Pablo Athanasiú Laschan, hijo de los chilenos militantes del MIR Ángel Athanasiú y Frida Laschan ha reencontrado su identidad biológica gracias a la incansable labor de la Abuelas de Plaza de Mayo, que con este caso suman 109 nietos que se encontraban secuestrados y que han podido conocer la verdad sobre su identidad y volver al seno de sus familias.
El matrimonio chileno fue secuestrado en Argentina el 15 de abril de 1976, junto a su hijo, un niño con apenas cinco meses de vida, durante un operativo de las fuerzas de seguridad en el hotel donde vivían. Hasta el día de hoy, como otros miles, siguen desaparecidos.
Jorge Rafael Videla, quien encabezara los primeros y más duros años de la dictadura en Argentina en el libro Disposición Final, reconoce con fría y cínica determinación la práctica del secuestro y desaparición de militantes de izquierda y sus cercanos, como una necesidad que imponía “el proceso”.
Sostiene que debían ser eliminados entre 8 y 10 mil personas en un plazo breve. A su juicio, la práctica de hacer desaparecer era necesaria ya que les resultaba imposible sostener políticamente juicios y fusilamientos contra ese número de personas. Recuerda con tristeza lo que le costó a un Franco agónico el fusilamiento de tres militantes de ETA.
Los cientos de niños secuestrados no formaban parte del plan original, pero se encontraron con ese valioso “botín de guerra” y decidieron comprar lealtades y pagar favores con ellos.
Lo que ocurre después con cada niño o niña robada es otra historia. Es probable que en muchos casos –a pesar de descansar sobre un espantoso secreto- se hayan creado vínculos filiales entre padres adoptivos e hijos secuestrados.

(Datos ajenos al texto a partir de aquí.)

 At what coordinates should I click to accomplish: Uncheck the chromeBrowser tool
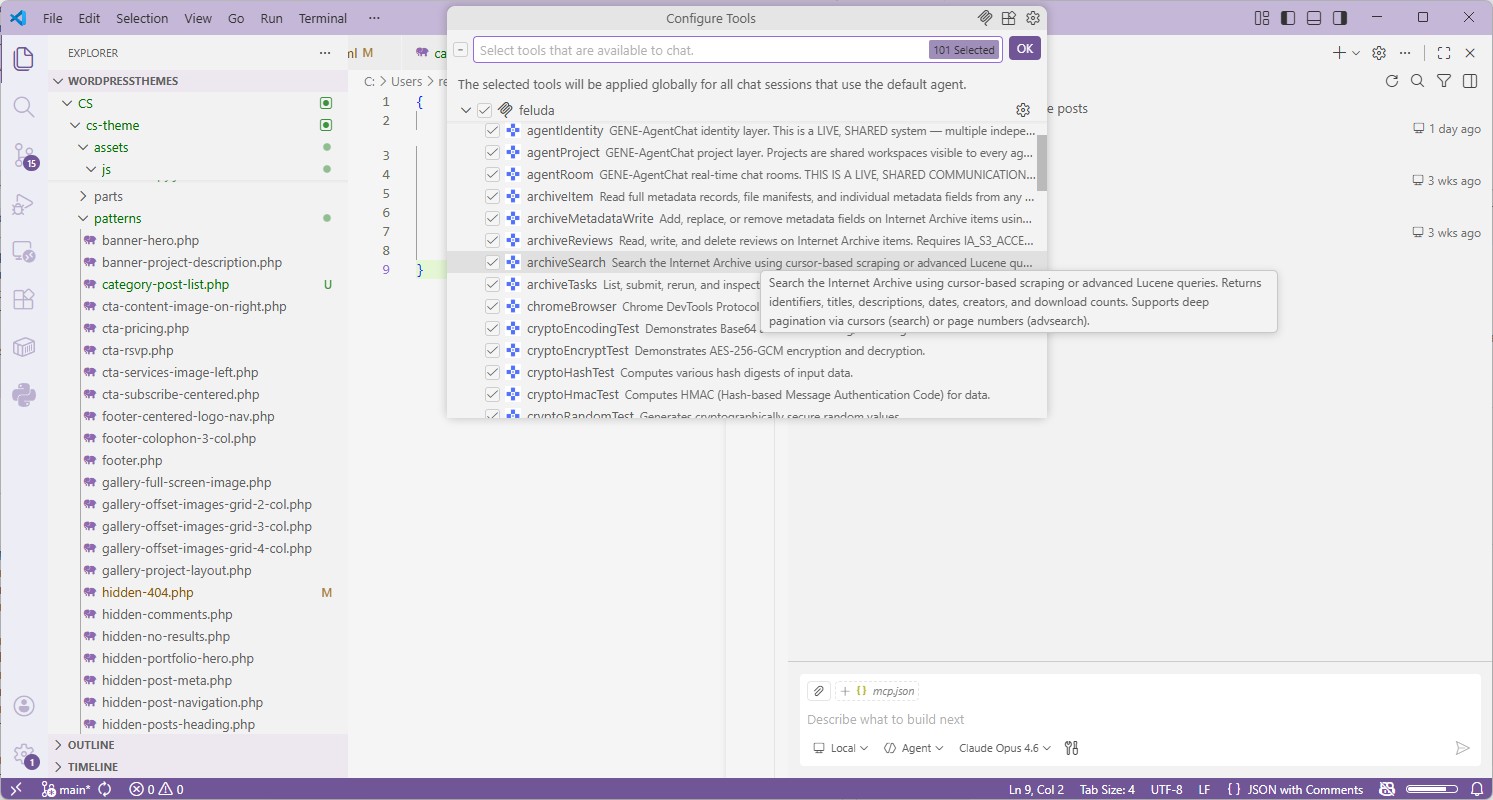point(492,306)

Pero algo anómalo ocurre en aquella relación basada en la mentira, que lleva a muchos a preguntarse si acaso no ha sido víctima de esa política siniestra y, consecuentemente con aquello, acercarse a las Abuelas de Plaza de Mayo para encarar la verdad.
Ha sido probablemente el caso de Pablo Athanasiú. Deberá enfrentar un proceso ciertamente doloroso, pero es evidente que quien ha llegado hasta donde él lo ha hecho, tiene el valor para hacerlo.
Chile tiene que abrirle sus puertas para que recobre todos sus derechos como ciudadano, de modo que el reconocimiento de su identidad sea completa. Es lo mínimo que el Estado chileno puede ofrecerle, después de décadas de abandono.